A reading of the Act creating the Reconstruction Finance Corporation, 15 U.S.C.A. § 601 et seq., leaves no doubt that the corporation is an agent and instrumentality of The United States. That The United States has a real, direct, substantial and exclusive interest in this suit and is a proper party plaintiff is equally clear. Erickson v. United States, 264 U.S. 246, 44 S.Ct. 310, 68 L.Ed. 661; Clallam County v. United States, 263 U.S. 341, 44 S.Ct. 121, 68 L.Ed. 328; Federal Land Bank of St. Louis v. Priddy, 295 U.S. 229, 55 S.Ct. 705, 79 L.Ed. 1408; Reconstruction Finance Corp. v. Krauss, D.C., 12 F.Supp. 44; United States et al. v. Lewis, D.C., 10 F.Supp. 471.

(2) The bill of complaint alleges that the defendant G. Reginald Schumann owned 608n%o5 shares of stock of the bank on July 25, 1931 and upon information and belief that a substantial amount of the unpaid liabilities of the bank accrued on that date. The paragraphs containing these allegations were added to the bill of complaint by order of this court dated December 17, 1935 at which time Schumann was made a party defendant in so far as his ownership of these shares of stock is concerned. Section 49 of the New York Civil Practice Act, which is the analogous statute of limitations which a court of equity would apply in this action, provides that an action against a stockholder of a moneyed corporation or banking association to recover a penalty or forfeiture imposed, or to enforce a liability created by the common law or statute, must be commenced within three years after the cause of action has accrued and that the cause of action is not deemed to have accrued until the discovery by the plaintiff of the facts under which the penalty or forfeiture attached or the liability was created. The bill of complaint alleges that a substantial amount of the unpaid liabilities of the bank accrued on July 25, 1931. The statute of limitations commences to run, not from the date when the liability accrues, but from the date when the cause of action accrues. “Whether a 'cause of action has accrued depends upon whether the creditor could then maintain a suit.” Golden v. Cervenka, supra, 116 N.E. page 278. The bill of complaint does not allege any facts, showing on which date the right accrued to maintain an action on the liabilities which are alleged upon information and belief to have been incurred on July 25, 1931. This is a representative suit in which the plaintiffs sue on behalf of themselves and all other creditors of the bank and pray that this court ascertain, determine and declare who are the creditors of the bank, the amounts of their respective unpaid claims and when such claims respectively accrued. I believe that the allegations of the bill are sufficient in a suit of this character where the claims of creditors are to be determined upon the trial and that the defendant, Schumann, must await the trial to prove any defense which he may have on the ground that action against him is barred.
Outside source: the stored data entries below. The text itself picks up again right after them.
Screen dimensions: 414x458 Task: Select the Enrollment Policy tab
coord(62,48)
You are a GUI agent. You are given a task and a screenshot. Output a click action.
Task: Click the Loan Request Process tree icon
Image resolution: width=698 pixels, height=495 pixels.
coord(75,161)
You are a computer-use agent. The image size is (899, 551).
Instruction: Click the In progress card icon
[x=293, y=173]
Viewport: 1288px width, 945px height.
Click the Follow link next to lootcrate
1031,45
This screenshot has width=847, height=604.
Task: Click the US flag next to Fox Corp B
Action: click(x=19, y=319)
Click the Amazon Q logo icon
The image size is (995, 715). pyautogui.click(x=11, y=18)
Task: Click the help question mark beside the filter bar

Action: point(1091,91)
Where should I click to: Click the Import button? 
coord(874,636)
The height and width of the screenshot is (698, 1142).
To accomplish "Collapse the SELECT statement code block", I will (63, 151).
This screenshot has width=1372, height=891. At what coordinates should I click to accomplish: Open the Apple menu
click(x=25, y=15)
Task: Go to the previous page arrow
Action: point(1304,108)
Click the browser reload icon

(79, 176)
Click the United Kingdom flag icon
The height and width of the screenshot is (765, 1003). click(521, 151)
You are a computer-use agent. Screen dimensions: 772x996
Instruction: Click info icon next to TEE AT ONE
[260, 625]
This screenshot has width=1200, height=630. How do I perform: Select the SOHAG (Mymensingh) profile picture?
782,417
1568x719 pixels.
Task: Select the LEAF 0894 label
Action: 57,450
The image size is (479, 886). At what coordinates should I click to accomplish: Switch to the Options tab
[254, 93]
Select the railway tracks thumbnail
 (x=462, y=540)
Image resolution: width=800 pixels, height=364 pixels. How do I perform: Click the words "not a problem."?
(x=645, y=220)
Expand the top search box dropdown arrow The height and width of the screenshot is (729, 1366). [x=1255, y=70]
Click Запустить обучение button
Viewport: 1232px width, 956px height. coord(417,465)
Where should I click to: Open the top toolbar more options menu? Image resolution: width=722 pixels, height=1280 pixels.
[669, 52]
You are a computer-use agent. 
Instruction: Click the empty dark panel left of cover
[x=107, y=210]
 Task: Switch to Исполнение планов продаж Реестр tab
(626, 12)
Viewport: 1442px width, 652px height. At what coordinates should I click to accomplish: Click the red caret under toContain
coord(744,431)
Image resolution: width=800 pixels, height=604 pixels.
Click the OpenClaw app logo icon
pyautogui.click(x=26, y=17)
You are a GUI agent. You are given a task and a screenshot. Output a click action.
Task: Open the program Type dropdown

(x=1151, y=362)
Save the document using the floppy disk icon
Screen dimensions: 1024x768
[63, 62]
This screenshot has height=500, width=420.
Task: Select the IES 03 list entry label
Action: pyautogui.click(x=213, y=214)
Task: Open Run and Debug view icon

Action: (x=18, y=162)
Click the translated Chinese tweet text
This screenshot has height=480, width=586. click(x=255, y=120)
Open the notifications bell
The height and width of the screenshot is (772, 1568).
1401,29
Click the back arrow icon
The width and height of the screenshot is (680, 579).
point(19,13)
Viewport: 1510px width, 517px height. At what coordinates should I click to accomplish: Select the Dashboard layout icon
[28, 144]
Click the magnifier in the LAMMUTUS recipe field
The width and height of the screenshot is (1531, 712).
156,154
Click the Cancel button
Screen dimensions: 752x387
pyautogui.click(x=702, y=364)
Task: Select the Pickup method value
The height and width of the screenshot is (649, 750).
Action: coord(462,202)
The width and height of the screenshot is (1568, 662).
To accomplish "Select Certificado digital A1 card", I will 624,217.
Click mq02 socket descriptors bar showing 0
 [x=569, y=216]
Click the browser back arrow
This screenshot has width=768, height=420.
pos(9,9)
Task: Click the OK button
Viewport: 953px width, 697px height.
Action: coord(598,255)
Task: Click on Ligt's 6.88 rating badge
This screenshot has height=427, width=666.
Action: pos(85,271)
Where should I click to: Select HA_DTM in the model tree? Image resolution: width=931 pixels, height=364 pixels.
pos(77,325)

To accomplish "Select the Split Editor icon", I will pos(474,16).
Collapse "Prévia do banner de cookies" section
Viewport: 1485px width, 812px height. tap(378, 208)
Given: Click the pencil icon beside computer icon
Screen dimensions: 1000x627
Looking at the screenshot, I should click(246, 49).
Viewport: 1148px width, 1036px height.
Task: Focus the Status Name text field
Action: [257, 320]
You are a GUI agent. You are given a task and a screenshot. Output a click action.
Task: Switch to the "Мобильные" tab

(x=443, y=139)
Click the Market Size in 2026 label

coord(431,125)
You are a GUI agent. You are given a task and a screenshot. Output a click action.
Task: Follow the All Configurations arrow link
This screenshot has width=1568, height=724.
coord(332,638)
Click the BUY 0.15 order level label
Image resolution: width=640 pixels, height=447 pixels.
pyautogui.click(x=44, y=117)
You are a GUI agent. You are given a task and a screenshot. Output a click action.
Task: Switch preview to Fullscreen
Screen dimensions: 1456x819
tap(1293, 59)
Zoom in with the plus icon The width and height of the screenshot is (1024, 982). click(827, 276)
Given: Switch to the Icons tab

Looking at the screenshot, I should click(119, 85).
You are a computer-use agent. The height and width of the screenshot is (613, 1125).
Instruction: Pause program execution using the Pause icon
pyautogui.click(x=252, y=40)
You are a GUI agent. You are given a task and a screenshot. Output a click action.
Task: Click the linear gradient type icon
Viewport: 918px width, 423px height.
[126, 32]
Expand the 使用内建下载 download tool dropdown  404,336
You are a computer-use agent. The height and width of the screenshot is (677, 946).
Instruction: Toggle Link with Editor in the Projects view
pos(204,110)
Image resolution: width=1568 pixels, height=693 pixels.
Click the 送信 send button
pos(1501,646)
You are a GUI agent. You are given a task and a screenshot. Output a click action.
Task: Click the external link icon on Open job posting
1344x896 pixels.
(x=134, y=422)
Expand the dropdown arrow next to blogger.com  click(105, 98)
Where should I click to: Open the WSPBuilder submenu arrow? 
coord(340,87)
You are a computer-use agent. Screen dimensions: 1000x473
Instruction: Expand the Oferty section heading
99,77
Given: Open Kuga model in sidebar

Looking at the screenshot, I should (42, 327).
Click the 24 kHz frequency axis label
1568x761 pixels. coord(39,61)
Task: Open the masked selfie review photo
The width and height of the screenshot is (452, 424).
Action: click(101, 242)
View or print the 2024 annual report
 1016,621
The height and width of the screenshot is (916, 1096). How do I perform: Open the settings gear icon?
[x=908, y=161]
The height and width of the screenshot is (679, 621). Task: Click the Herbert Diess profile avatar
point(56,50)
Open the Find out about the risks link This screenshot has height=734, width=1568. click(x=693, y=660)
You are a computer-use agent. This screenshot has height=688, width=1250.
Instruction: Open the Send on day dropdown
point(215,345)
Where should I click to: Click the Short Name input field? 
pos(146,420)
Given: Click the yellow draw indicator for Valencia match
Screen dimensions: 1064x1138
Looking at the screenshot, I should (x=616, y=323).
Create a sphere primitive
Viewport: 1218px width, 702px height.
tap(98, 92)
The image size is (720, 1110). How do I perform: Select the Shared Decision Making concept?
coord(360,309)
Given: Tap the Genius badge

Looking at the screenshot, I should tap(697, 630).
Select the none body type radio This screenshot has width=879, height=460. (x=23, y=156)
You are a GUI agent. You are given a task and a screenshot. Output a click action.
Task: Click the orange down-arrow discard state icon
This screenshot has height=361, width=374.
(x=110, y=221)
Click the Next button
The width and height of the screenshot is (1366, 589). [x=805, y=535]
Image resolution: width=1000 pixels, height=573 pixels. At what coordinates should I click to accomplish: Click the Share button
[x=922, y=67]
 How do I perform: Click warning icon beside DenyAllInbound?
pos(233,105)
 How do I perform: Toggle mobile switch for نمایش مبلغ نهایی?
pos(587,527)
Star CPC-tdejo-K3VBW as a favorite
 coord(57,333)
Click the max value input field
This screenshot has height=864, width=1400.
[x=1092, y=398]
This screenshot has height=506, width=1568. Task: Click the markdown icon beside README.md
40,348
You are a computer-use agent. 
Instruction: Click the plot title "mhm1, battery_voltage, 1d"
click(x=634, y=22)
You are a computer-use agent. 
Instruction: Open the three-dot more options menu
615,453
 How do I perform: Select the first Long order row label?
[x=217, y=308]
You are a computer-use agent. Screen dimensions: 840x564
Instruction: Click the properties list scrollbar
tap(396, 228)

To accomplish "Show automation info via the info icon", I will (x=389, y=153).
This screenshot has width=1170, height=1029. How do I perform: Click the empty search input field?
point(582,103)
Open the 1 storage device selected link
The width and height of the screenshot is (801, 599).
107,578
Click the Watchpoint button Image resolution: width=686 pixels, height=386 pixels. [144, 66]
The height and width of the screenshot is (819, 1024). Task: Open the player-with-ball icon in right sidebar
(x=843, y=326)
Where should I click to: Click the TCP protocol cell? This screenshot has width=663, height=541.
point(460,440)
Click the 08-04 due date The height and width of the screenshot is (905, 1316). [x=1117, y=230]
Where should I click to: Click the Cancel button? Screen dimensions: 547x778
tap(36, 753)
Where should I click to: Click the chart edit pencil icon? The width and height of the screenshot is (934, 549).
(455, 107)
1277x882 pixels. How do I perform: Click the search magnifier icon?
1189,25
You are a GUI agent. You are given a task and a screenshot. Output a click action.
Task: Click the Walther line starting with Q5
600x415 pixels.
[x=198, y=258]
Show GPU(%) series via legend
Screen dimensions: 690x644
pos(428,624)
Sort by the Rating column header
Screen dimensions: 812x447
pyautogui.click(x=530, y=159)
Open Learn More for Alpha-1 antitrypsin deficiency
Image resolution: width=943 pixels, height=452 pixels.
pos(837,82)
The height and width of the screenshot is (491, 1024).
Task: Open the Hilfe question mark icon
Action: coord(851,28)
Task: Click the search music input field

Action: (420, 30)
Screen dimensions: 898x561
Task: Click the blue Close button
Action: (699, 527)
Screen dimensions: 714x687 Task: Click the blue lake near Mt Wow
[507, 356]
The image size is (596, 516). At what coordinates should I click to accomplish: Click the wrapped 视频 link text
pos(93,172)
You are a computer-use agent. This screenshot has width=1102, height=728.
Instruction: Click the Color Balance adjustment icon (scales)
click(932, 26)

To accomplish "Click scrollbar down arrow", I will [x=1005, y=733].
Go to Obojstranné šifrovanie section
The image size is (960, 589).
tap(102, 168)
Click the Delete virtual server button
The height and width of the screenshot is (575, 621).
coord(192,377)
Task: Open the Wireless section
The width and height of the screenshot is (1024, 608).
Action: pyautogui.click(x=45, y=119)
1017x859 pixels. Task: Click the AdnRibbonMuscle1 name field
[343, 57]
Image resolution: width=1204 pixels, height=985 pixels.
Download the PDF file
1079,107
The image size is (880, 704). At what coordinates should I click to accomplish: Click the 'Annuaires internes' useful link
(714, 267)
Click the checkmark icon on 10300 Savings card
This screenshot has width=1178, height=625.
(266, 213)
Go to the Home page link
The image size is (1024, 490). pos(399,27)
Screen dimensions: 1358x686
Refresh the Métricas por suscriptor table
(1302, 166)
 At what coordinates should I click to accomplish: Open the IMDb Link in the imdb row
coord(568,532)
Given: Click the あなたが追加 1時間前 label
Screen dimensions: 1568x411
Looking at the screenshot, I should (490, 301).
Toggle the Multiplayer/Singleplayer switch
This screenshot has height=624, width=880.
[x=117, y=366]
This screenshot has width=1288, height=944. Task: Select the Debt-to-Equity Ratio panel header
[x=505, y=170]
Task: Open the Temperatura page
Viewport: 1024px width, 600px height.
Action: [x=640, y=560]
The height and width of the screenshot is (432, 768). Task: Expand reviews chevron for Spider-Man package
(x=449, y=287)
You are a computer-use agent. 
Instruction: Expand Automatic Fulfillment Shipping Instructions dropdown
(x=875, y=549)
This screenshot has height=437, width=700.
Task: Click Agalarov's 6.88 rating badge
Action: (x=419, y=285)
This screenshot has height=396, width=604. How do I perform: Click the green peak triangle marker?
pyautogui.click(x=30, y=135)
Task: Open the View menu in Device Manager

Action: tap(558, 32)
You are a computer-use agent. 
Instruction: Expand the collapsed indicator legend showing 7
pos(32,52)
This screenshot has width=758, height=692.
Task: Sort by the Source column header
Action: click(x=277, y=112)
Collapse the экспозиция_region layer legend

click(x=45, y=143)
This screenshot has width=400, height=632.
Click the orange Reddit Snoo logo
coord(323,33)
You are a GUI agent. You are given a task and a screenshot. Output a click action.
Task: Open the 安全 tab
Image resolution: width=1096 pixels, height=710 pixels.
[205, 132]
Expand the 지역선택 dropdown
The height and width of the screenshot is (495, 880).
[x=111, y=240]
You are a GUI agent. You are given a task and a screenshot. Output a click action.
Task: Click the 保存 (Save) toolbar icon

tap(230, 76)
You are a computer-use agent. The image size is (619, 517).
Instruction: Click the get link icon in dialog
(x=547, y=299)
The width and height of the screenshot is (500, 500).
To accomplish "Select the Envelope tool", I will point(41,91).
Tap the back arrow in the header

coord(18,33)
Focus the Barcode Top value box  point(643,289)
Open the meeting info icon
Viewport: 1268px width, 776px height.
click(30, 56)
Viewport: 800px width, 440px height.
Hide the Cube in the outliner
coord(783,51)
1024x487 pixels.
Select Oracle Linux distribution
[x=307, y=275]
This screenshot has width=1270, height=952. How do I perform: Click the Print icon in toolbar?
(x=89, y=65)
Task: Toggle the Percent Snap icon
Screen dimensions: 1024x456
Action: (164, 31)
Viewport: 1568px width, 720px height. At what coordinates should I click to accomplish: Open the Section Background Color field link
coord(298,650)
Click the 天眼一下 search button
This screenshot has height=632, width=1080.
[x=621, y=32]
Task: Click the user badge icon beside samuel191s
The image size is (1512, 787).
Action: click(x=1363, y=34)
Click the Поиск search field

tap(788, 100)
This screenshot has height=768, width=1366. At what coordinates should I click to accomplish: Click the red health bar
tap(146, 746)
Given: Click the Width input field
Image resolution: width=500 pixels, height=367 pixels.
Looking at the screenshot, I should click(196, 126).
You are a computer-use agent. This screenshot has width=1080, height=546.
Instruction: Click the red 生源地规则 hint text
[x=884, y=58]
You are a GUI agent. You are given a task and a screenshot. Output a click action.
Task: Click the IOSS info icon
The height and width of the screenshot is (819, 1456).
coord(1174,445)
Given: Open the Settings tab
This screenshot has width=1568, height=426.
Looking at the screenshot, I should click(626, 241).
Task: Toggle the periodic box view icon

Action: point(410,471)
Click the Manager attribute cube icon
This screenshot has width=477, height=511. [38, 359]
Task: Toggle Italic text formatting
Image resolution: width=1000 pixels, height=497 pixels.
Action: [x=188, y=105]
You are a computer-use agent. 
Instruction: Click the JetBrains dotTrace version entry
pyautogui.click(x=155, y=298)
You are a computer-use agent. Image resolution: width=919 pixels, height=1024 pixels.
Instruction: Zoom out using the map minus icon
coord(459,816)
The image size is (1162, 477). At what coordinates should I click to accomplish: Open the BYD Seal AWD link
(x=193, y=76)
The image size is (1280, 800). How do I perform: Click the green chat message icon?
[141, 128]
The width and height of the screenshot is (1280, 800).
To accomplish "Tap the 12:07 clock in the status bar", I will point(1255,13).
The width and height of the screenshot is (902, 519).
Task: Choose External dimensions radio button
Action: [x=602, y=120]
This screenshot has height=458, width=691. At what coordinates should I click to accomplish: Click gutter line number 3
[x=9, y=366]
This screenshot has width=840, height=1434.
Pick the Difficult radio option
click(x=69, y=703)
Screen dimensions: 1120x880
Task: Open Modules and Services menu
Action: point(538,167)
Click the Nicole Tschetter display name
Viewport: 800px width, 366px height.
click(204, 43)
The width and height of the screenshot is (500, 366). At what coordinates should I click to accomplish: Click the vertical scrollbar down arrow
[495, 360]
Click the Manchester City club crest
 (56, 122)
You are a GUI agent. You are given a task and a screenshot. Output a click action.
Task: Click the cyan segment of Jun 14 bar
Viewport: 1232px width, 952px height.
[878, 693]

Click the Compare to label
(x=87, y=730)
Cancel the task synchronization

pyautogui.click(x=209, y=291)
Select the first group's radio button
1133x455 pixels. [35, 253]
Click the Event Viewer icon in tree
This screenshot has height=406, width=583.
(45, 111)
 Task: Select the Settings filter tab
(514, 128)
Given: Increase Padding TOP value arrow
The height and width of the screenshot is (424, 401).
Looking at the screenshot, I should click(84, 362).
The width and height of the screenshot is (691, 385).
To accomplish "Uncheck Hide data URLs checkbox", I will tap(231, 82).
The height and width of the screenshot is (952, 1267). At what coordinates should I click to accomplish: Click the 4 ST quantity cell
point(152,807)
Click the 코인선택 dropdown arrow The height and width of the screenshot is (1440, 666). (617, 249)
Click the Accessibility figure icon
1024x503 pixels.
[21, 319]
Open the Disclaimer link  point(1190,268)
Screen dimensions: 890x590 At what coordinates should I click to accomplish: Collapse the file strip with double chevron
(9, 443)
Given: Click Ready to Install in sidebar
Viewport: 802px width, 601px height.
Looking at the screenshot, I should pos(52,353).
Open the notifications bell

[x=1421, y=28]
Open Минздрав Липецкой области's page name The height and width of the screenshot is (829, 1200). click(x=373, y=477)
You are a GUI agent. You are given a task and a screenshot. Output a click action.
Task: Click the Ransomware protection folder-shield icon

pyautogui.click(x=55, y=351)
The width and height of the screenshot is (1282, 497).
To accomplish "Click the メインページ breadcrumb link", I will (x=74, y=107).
(3) The facts pleaded in the bill of complaint and the relief prayed for show that the interposition of a court of equity is proper and that complainants have no full and adequate remedy at law. Reconstruction Finance Corp. v. Central Republic Trust Co., supra; Brusselback v. Cago Corp., 2 Cir., 85 F.2d 20, certiorari denied in 299 U.S. 586, 57 S.Ct. 111, 81 L.Ed. 432; Alsop v. Conway, 6 Cir., 188 F. 568, certiorari denied in 223 U.S. 720, 32 S.Ct. 523, 56 L.Ed. 629.

Motion denied. The defendants will be given five days in which to answer the bill. Equity Rule 29, 28 U.S.C.A. following section 723.